Mortgage Broker News
IT MIGHT surprise you to learn that some of the top earners in this industry, who make up a large part of their own mortgage brokerage’s volume, have been losing thousands of dollars each year in otherwise earned commissions.
Over my career, I have learned that commission splits are genuinely dependent on what mortgage brokerages want to disclose to their agents about what lenders pay them. As an agent, you might receive correspondence directly from the lender about what they are paying you on each completed mortgage transaction. What lenders often don’t advertise to agents is any other commissions they are paying the brokerage on the same deal.
Back-end commission models, and even some types of volume bonuses, don’t get paid to every agent. As a result, the commission split an agent thinks he or she has in place could be completely inaccurate.

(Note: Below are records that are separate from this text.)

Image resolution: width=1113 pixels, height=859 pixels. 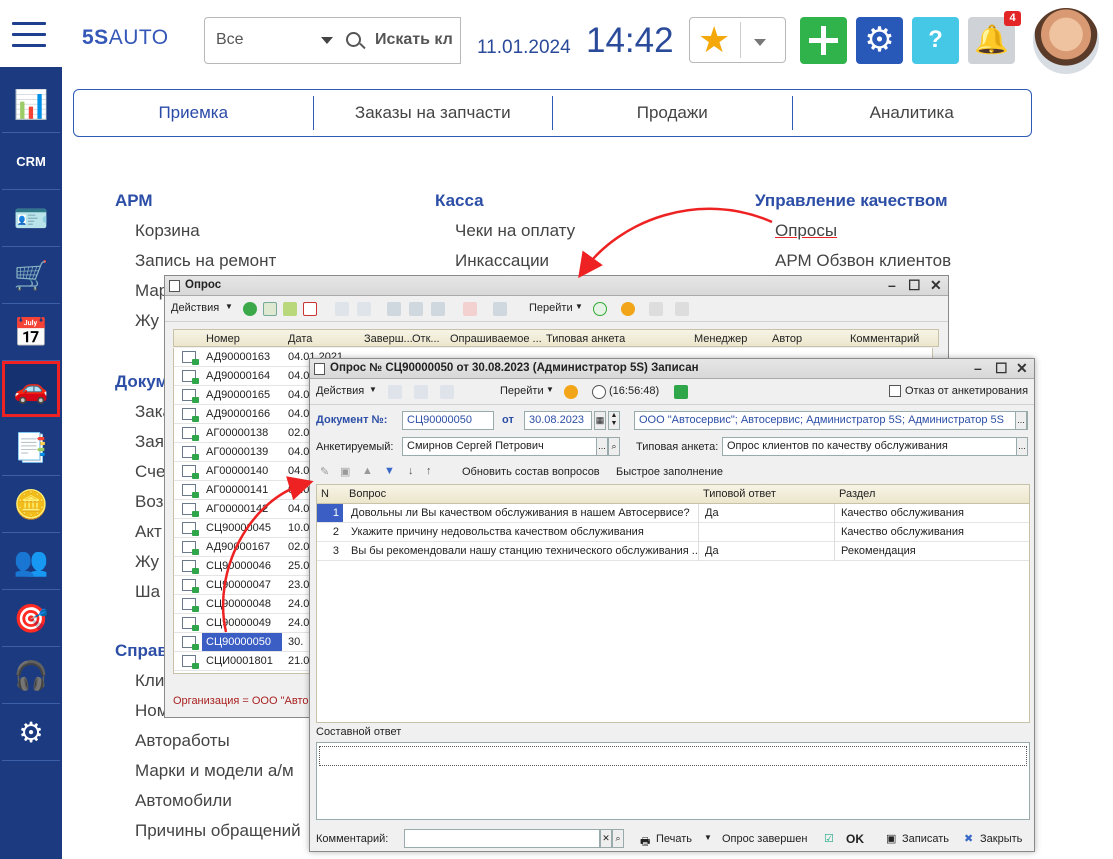 What do you see at coordinates (448, 420) in the screenshot?
I see `doc-number-field: СЦ90000050` at bounding box center [448, 420].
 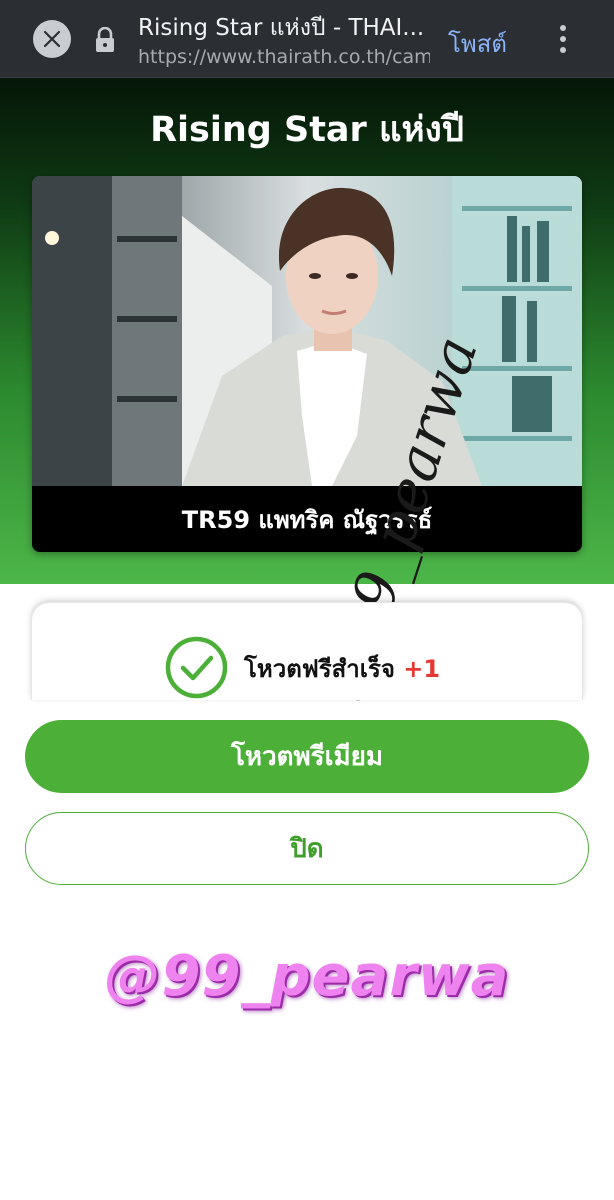 I want to click on watermark-text: @99_pearwa, so click(x=307, y=976).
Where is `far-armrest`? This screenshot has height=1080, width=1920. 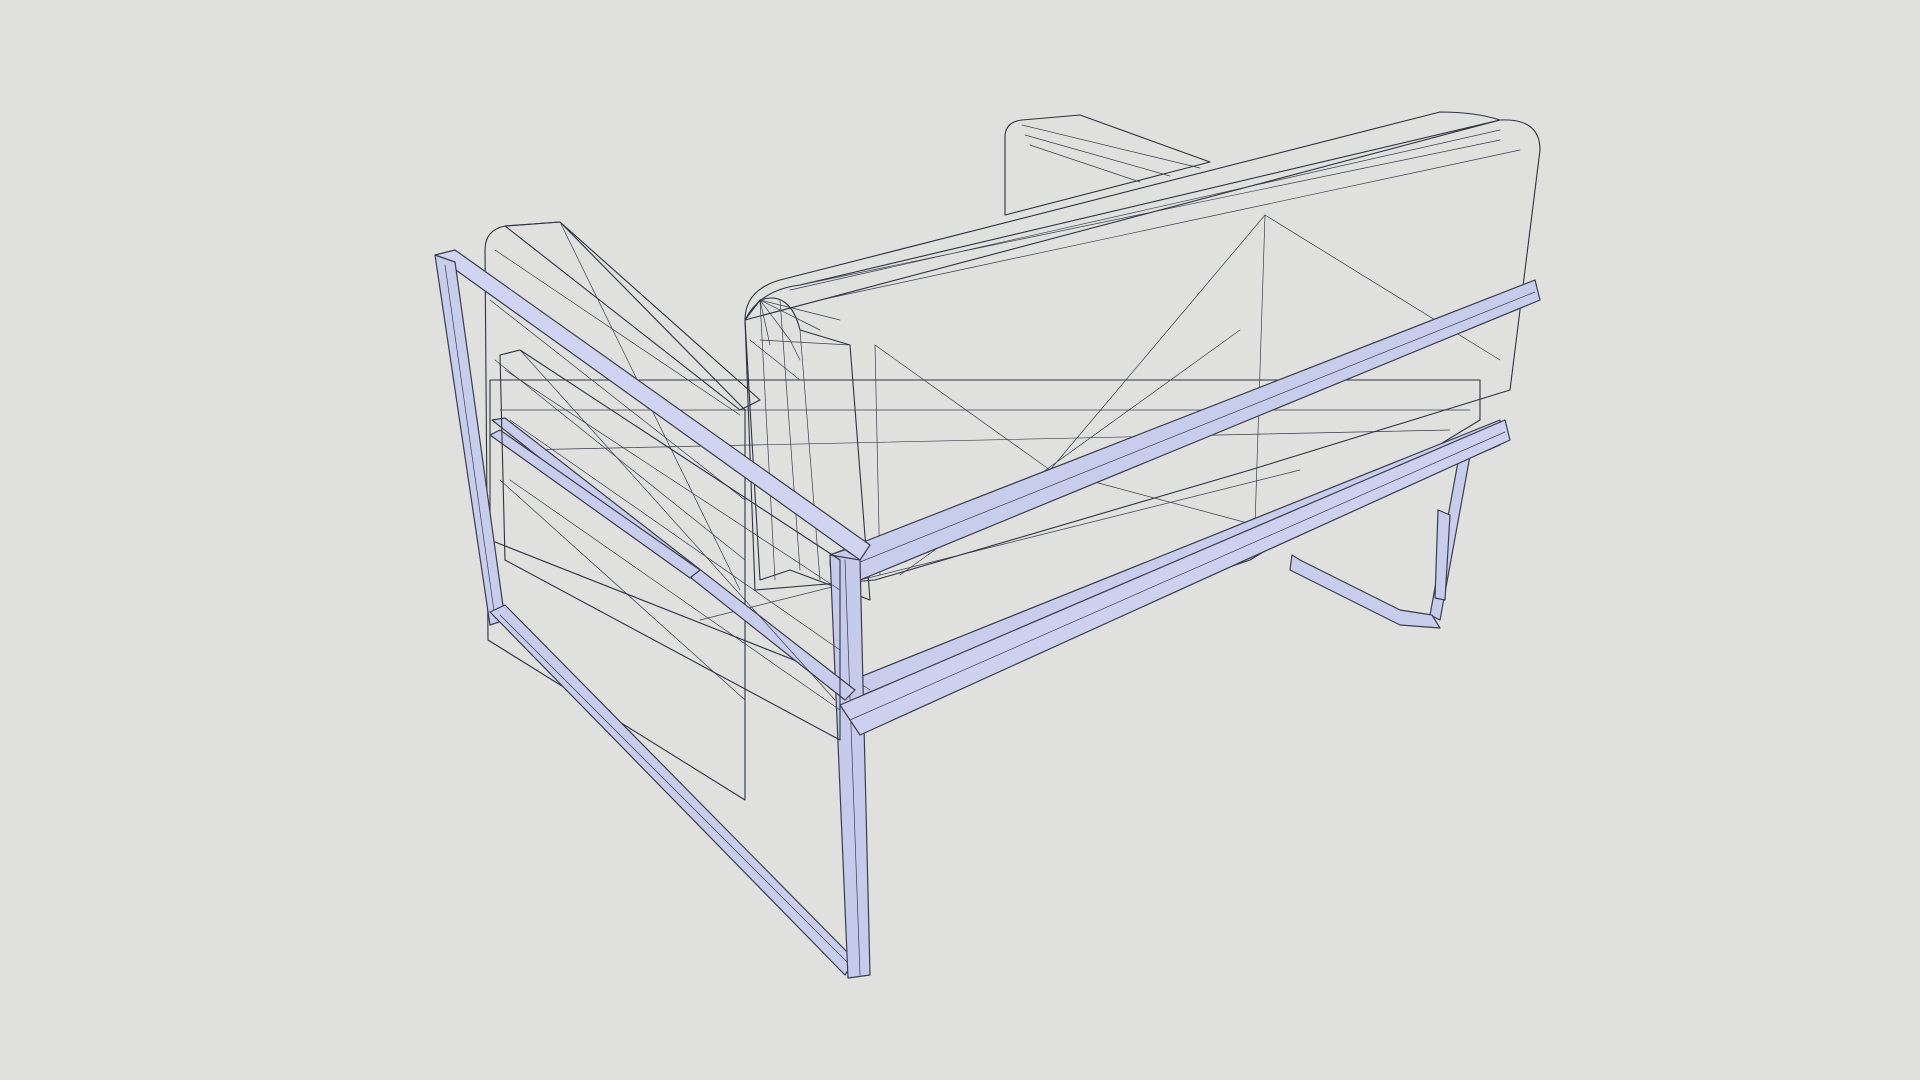
far-armrest is located at coordinates (1108, 165).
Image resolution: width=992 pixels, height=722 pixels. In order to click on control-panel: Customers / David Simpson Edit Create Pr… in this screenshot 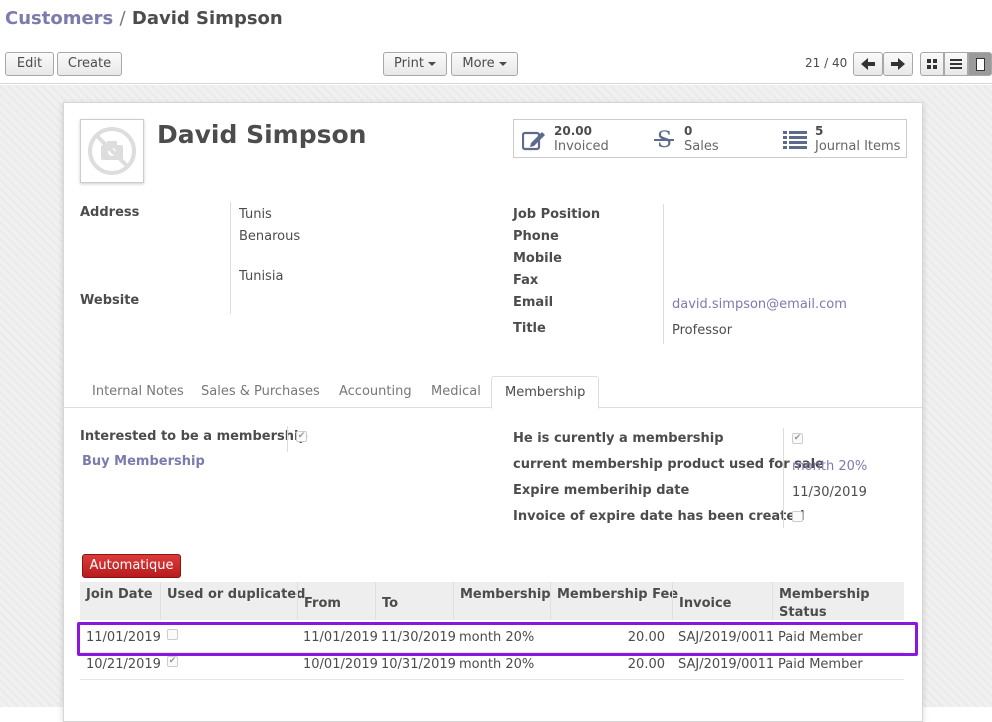, I will do `click(496, 42)`.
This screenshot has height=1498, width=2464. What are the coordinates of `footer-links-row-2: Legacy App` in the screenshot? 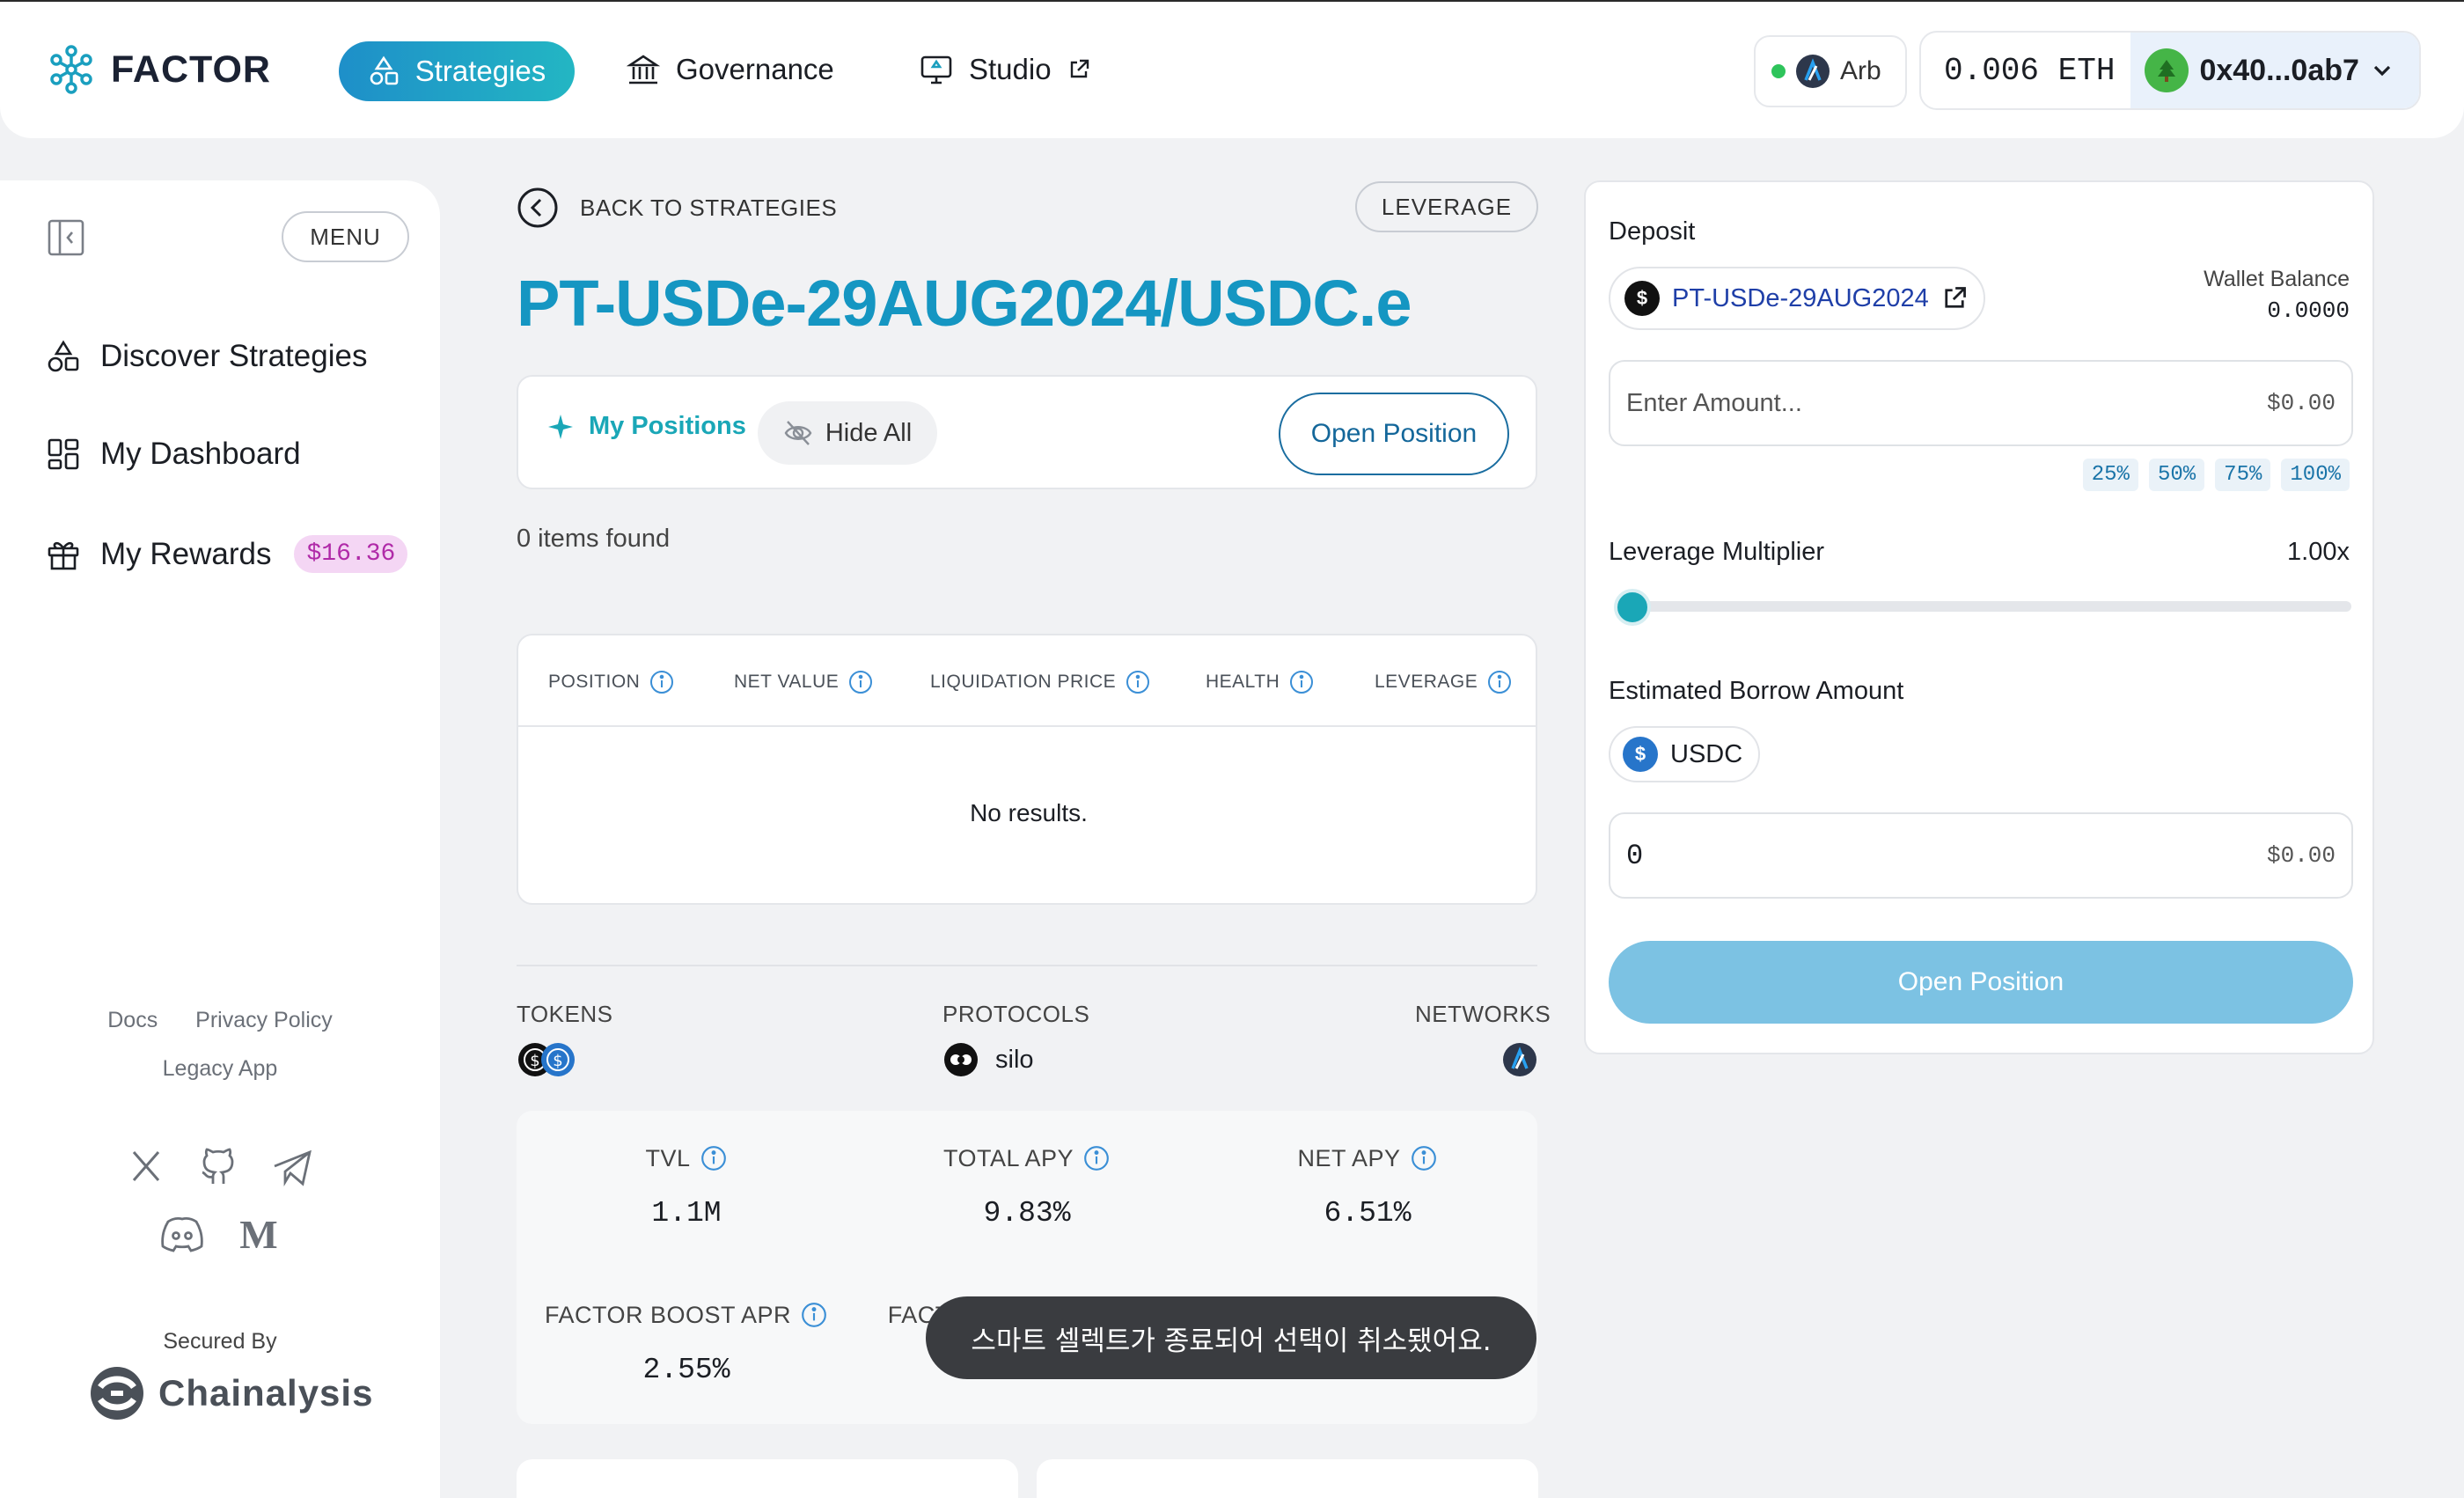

For example, a well-known lender pays most brokerages 70 basis points on a specific mortgage transaction. However, most brokerages I’ve looked into only advertise the lender paying 50 basis points. Since the agents have no idea that the brokerage is earning an additional 20 basis points off the same deal, they think their split is right. However, the agent is earning less money than they think.
If the agent has a 90/10 split, for example, and believes their brokerage is getting 50 basis points only, then on a $500,000 mortgage, that 90/10 split is really a 79/21. The brokerage made an additional $900 (or 20 basis points) off the same deal, and they didn’t tell the agent.
It’s my understanding that the ‘total commission’ a brokerage receives gets negotiated by way of a split, but the definition of ‘total commission’ is a grey area – especially if agents don’t know about any other deals their brokerage has set up with the lenders independently. It’s becoming necessary for agents to take the time to probe more deeply into their commission splits and ask their brokerages about any other side deals they may have negotiated with lenders that could prevent them from earning more.
Marketing fees are another pet peeve of mine, mainly because they are a rip-off. Why do brokerages impose a marketing fee that includes a generic website and a crappy CRM system that most agents don’t use? Even if it did offer a hint of value, why is it mandatory? Could it be that it’s just another revenue stream that makes the brokerage millions at the expense of the agent?
When it comes to websites, anyone who has a fully functioning site will tell you that ranking higher in Google search engines and retaining business from the web always entails some search engine optimization, branding and marketing. None of the brokerages that charge monthly fees for websites offer any service remotely close to this. What they offer is discount web hosting and an illusion that the agent is getting a slice of value in exchange for their mandatory monthly payment. There is no upkeep, no maintenance, no effort. That’s what you get when you have a brandless website – and beware, that’s what you could be communicating to potential clients.
Mortgage origination is becoming automated, and big banks are spending millions on their web presence. No mortgage professional can afford to have a less than fantastic website. Could their money be better spent elsewhere? Yes.
Customer relationship management systems – another justification for the monthly marketing fee – often go unused for the same reason as the generic website. Services such as Salesforce require constant upkeep, customization and personal branding. No CRM program included with a mandatory monthly fee could compete. Monthly marketing fees are a hoax because they masquerade as a value-add to help agents get business, but in reality, they are empty shells for agents and treasures for brokerages.
It’s easy to not pay attention to everything going on around us, especially when we are busy closing deals and trying to retain new business, but we must look closely at every dollar spent. A small oversight can cost us big money.